脂多糖作为革兰阴性杆菌细胞壁外膜内毒素的主要成分,是引起脓毒症和急性肺损伤的主要致病因素[12,13]。本研究中,向气管内注入LPS直接诱导急性肺损伤,病理结果发现LPS滴注气管后导致大量炎症细胞浸入肺泡腔和肺毛细血管充血,肺泡壁增厚;同时,血清炎症因子TNF-α,IL-6,IL-1β明显升高,说明急性肺损伤的模型构建成功,该结果与某报道一致[14]。S1PR3广泛分布于各类组织细胞中,是七次跨膜G蛋白偶联受体家族的其中一员,与磷脂分子1-磷酸鞘氨醇(S1P)相结合,启动下游信号转导,可调节细胞增殖,炎症等生物学功能[10,14]。本研究发现急性肺损伤后S1PR3表达明显升高,该结果与某研究结果类似:急性肺损伤小鼠血浆中S1PR3明显上升[10]。出现该结果的可能机制是S1PR3通过介导细胞增殖和增强血管通透性。而在S1PR3-/-小鼠急性肺损伤中,肺组织渗出的炎症细胞和毛细血管充血程度明显减轻。研究发现S1PR3拮抗剂能抑制小胶质细胞炎症因子的产生,从而抑制脓毒性脑病的发生发展[16],该现象与本结果类似。说明S1PR3可促进脓毒症的发生发展,而敲除S1PR3能明显缓解脓毒症的进程。
本研究发现S1PR3-/-急性肺损伤小鼠,肺组织细胞焦亡比例明显减少,分泌的LDH明显降低,炎症反应明显减轻。与本研究结果类似的研究显示S1PR2缺失的急性肺损伤巨噬细胞焦亡减少,脓毒症的发生明显减轻[17]。S1PR2和S1PR3均是S1PRs家族中的主要成员,高度同源,具有相似的生物学效应[18,19]。但S1PR3缺失是否通过减轻细胞焦亡,而减缓脓毒症的发生鲜有报道,这也是本研究的创新点之一。细胞焦亡是一种促炎性的细胞死亡方式,细胞在感受到外来信号刺激后,激活炎性小体[20],caspase-1前体蛋白被剪切,形成具有活性的caspase-1,同时剪切IL-1β和IL-18前体形成具有生物活性的成熟体[20,21]。同时Caspase-1通过剪切gasdermin D(GSDMD)蛋白诱导细胞焦亡,细胞肿胀发生渗透性溶解[22]。本研究发现S1PR3-/-小鼠脓毒性肺损伤后,肺组织GSDMD及clv-caspase-1等焦亡相关蛋白明显减少。II型肺泡上皮细胞是肺泡上皮细胞的主要组成细胞,是参与急性肺损伤的重要效应细胞[23],因此本实验采用II型肺泡上皮细胞系MLE-12细胞模拟体外实验。CYM5541 是选择性S1P 受体3 的变构激动剂,能模拟S1PR3过表达后的生物学效应[24]。本研究发现MLE-12细胞加入LPS和CYM5541后,细胞焦亡相关蛋白表达明显升高,与S1PR3敲除后现象相反。说明S1PR3会促进细胞焦亡的发生。

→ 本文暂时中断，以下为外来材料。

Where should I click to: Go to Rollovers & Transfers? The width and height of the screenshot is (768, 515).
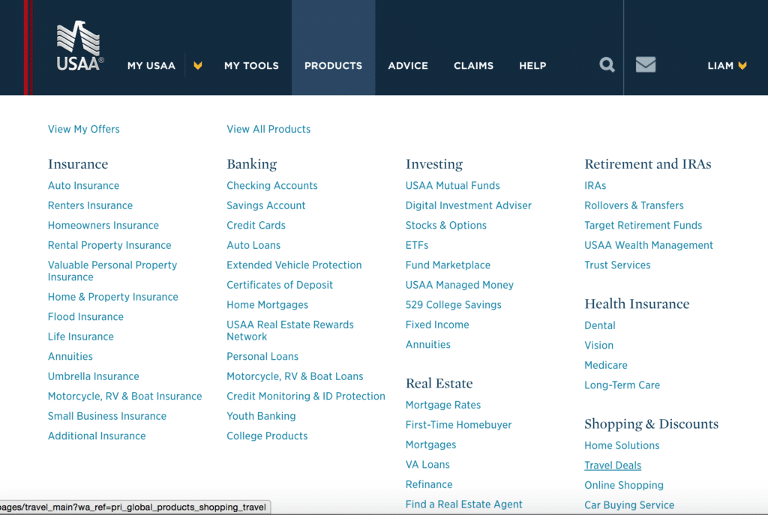(634, 205)
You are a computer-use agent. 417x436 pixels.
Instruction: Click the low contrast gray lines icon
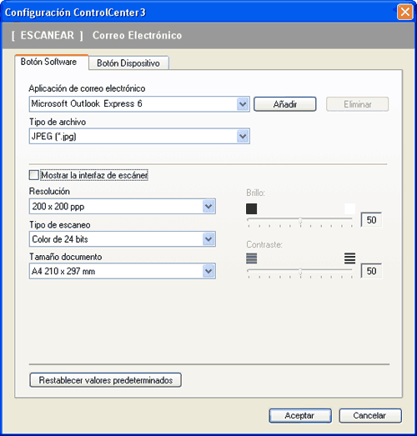(x=252, y=258)
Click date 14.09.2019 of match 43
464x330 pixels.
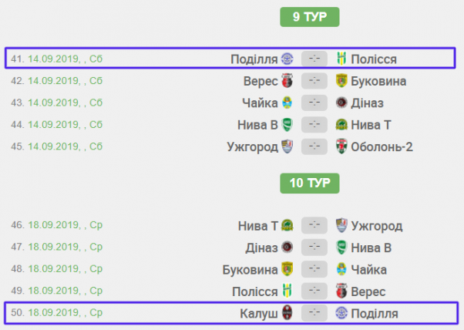(52, 103)
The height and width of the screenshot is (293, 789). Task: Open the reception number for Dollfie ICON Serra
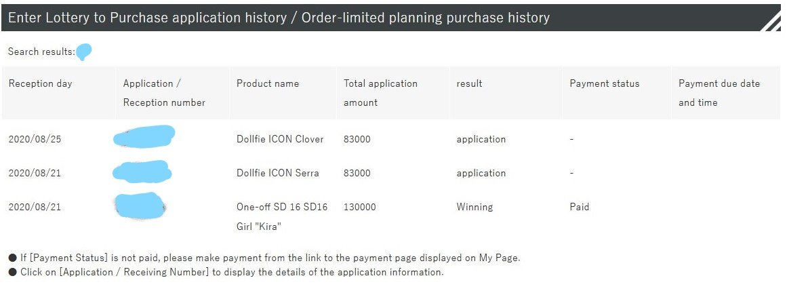pos(142,171)
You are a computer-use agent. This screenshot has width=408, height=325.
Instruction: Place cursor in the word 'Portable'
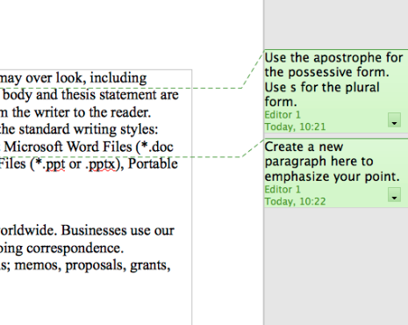point(153,163)
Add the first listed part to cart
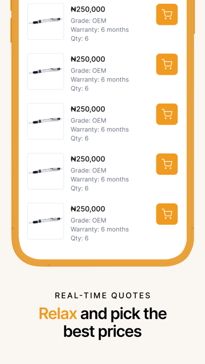This screenshot has height=364, width=205. coord(167,15)
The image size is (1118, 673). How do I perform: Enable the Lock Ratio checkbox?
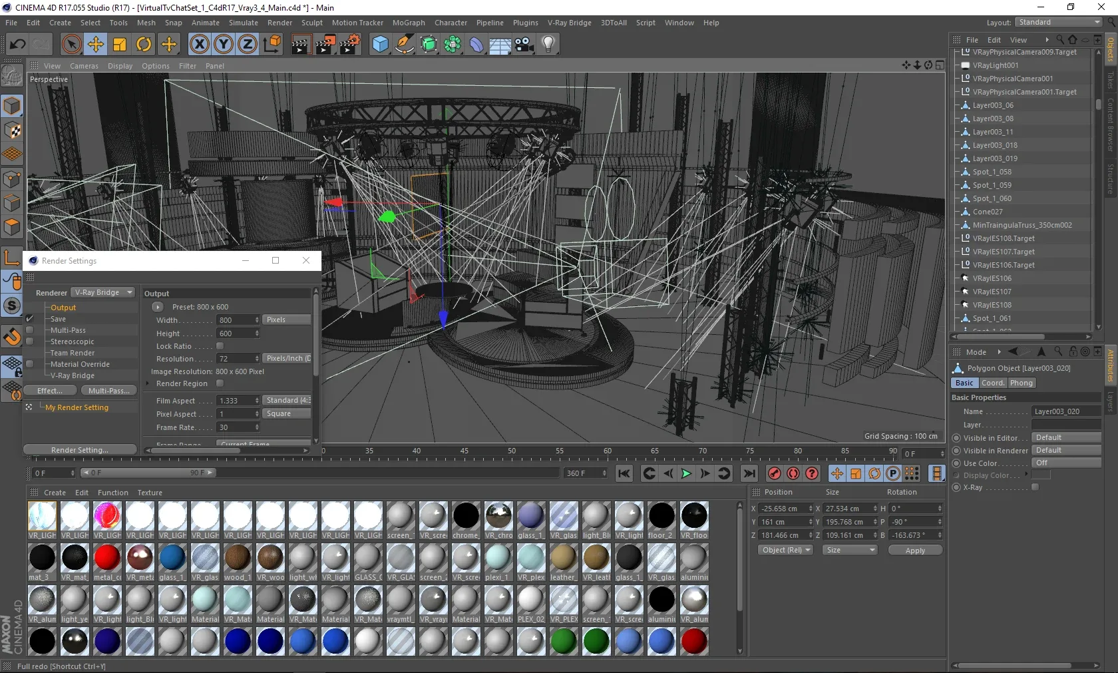click(x=220, y=346)
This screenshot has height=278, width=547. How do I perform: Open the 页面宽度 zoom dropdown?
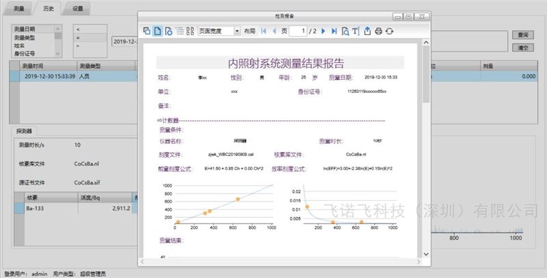[x=237, y=31]
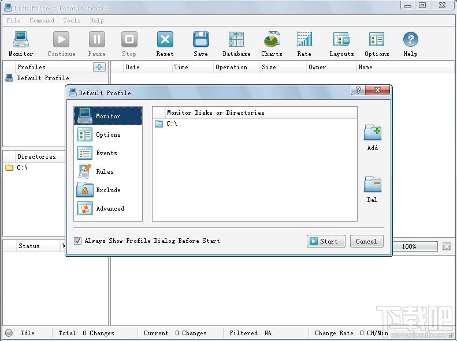Image resolution: width=457 pixels, height=341 pixels.
Task: Open the Database toolbar icon
Action: coord(236,40)
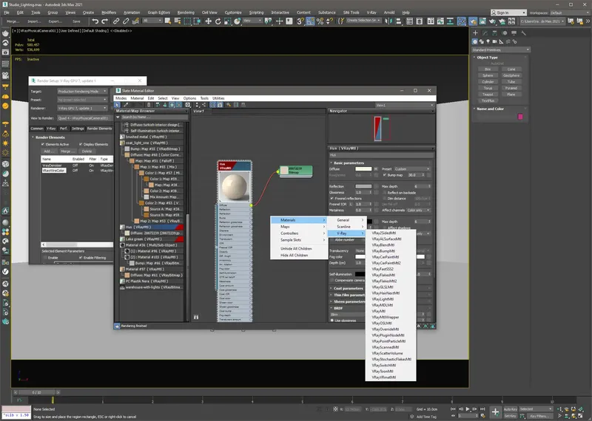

MAPKs家族是介导细胞内信号传导的一组丝氨酸/苏氨酸激酶,该通路被激活后会导致细胞增殖、分化、死亡和促炎症介质的产生等效应[25,26]。MAPKs通路也被认为是急性肺损伤的关键信号[27,28]。目前鲜有研究报道MAPKs家族在S1PR3介导的急性肺损伤的发展中起作用。Tian等发现JNK、ERK和p38在急性脓毒症肝损伤模型中被活化,而MAPKs通路会被S1PR3抑制剂所抑制[29],该研究与本研究结果类似,JNK、ERK和p38MAPKs家族在急性肺损伤时被激活,而S1PR3敲除小鼠的急性肺损伤中MAPK通路被抑制。S1PR3激动剂会使MAPKs通路相关蛋白的磷酸化水平升高。
综上所述,敲除S1PR3通过抑制MAPKs信号通路抑制细胞焦亡,从而改善脓毒性急性肺损伤。